2008 Fiscal Year Annual Research Report
Project/Area Number |
18066001
|
Research Institution | Hokkaido University |
Principal Investigator |
武次 徹也 Hokkaido University, 大学院・理学研究院, 教授 (90280932)
|
Co-Investigator(Kenkyū-buntansha) |
野呂 武司 北海道大学, 大学院・理学研究院, 准教授 (50125340)
中山 哲 北海道大学, 大学院・理学研究院, 助教 (10422007)
|
Keywords | 第一原理分子動力学法 / 光化学 / クマリン151 / 励起プロトン移動 / QM / MM分子動力学 / Effective Fragment Potential / 溶媒効果 / AIMD計算 |
Research Abstract |
溶液内光反応をターゲットとするQM/MM-AIMDプログラムを開発し、水溶液中におけるクマリン151(C151)の光緩和過程のダイナミクスを調べた。
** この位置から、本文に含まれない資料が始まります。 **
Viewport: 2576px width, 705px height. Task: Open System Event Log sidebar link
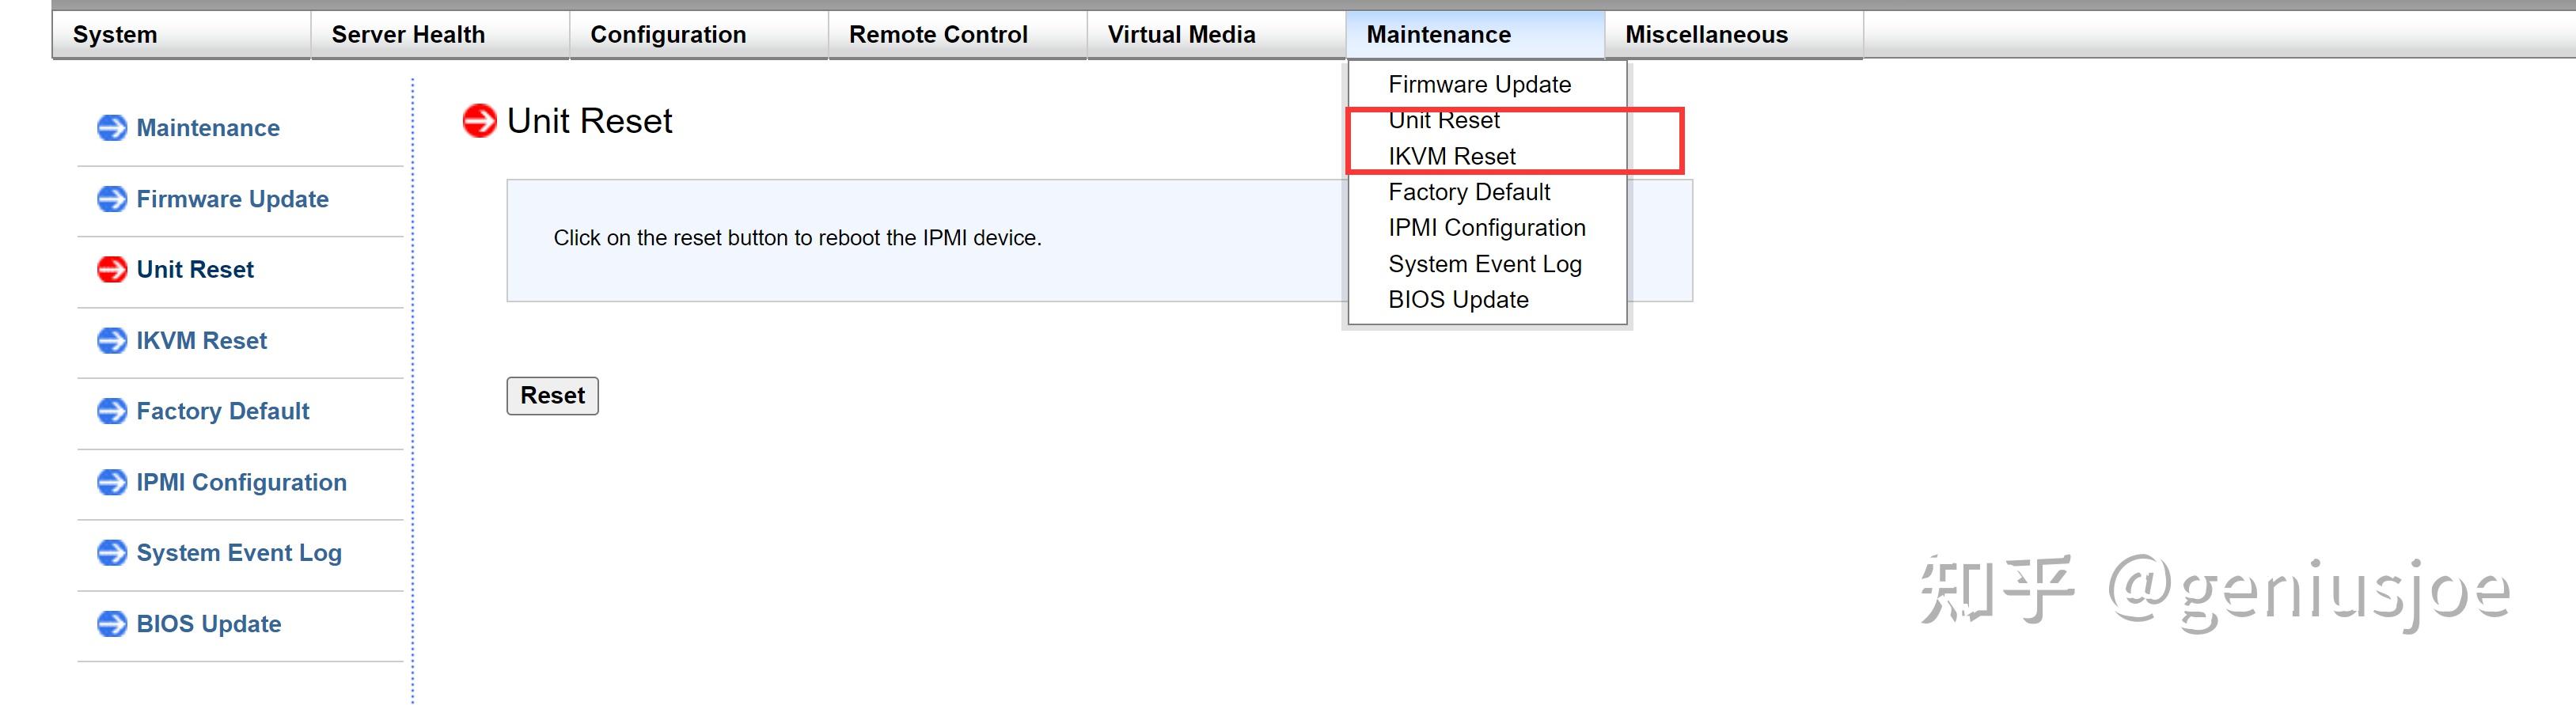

QM/MM法を実装したAIMD法では、反応に関与する溶質・溶媒分子の電子状態は量子力学的に取り扱い、反応に関与しない周囲の溶媒分子は分子力学的に取り扱うことにより溶媒効果をあらわに考慮したダイナミクスを調べることができる。QM/MM法の一つとして、多極子展開に基づくEffective Fragment Potential(EFP)法が提案され、量子化学プログラムパッケージGAMESSに実装されている。C151に対し、孤立気相中および水溶液中の条件下、CASSCFレベルで励起状態のAIMD計算を行った。水溶液中のシミュレーションでは、C151の周りに150個の水分子(EFP)を配置した。孤立気相中および水溶液中ともに電子基底状態において300Kの温度下で10psのAIMD計算(RHF/DZPレベル)を行うことにより初期条件を定めた。孤立気相中のAIMD計算から、C151は非極性溶媒中では双極子モーメントの大きな構造Iに近い円錐交差を経由して無輻射遷移を起こすことが示された。無輻射遷移には-NH_2基の傘反転運動が関与していることが分かった。また、EFPを用いた水溶液中のAIMD計算では、溶媒効果によりS_0とS_1状態の分子内電荷分布が近くなり、二つのポテンシャル曲面は似た形となるため、無輻射遷移が起こりにくくなることがわかった。これらの結果は、実験で報告されている反応の特徴を合理的に説明するものである。